Something shifted in Maya's chest. The fox wasn't running away from the chaos. It was moving through it.

She started running again.

"Maya, WAIT!" Jazz screamed.

Maya's own dog, Buster, would've been cowering in her bedroom right now. But Maya kept going, passing the confused pack of runners, her sneakers eating up distance. She wasn't thinking about form or strategy or what people would say. She was just RUNNING.

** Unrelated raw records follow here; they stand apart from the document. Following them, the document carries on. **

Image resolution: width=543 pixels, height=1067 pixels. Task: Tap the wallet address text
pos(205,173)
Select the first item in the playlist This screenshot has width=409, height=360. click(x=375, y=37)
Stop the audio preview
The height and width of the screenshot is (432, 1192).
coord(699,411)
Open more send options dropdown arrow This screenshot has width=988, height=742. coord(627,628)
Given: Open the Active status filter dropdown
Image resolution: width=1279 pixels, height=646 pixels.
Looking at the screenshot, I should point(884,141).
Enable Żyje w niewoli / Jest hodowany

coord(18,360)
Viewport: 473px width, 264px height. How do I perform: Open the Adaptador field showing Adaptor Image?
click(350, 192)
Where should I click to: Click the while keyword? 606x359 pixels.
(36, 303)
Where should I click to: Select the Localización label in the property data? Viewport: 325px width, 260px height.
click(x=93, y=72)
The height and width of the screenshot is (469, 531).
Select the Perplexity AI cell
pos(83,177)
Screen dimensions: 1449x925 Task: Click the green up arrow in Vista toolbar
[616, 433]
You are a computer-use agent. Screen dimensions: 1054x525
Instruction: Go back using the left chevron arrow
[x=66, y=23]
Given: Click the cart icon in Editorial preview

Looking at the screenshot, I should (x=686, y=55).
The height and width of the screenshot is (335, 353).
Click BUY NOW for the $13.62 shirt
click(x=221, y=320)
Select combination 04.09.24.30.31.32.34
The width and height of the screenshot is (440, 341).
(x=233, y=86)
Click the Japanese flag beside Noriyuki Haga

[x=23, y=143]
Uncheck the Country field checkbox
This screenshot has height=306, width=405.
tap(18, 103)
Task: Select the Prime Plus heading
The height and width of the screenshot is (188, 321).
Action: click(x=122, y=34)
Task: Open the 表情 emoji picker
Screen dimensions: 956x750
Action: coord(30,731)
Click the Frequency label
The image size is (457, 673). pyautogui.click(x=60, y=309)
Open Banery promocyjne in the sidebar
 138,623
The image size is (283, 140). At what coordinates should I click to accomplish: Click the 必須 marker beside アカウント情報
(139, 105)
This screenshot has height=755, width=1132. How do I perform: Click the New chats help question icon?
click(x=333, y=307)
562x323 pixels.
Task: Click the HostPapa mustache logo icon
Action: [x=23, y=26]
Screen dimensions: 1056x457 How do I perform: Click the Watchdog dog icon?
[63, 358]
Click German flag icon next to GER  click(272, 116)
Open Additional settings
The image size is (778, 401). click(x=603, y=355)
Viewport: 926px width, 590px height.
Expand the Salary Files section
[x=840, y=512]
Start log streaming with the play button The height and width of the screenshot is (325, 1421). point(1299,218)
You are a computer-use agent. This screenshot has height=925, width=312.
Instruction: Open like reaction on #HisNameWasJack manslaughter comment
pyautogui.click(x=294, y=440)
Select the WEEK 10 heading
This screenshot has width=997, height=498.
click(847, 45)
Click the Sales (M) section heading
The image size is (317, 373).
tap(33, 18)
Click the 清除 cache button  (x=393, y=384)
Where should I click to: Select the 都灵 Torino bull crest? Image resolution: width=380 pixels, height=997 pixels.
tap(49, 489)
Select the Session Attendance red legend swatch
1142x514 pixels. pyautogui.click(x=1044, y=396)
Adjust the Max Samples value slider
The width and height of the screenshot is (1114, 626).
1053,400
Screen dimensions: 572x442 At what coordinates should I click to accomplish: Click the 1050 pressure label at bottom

She crossed the finish line first, chest heaving, sweat dripping down her face. The fox was gone, but something else had taken its place in her gut—something solid and sure.

"That was literally the most unhinged thing I've ever seen," Jazz said later, sitting beside her on the bleachers, the cowboy hat finally set aside. "And also? Kinda legendary."

Maya laughed, pulling her hood up. Maybe she wasn't the shy girl anymore. Maybe she was the one who ran forward when everyone else stopped. The fox, the chaos, the race—somehow it all made sense now.

"Same time next week?" Jazz asked.

"You know it," Maya said. And for the first time, she actually meant it.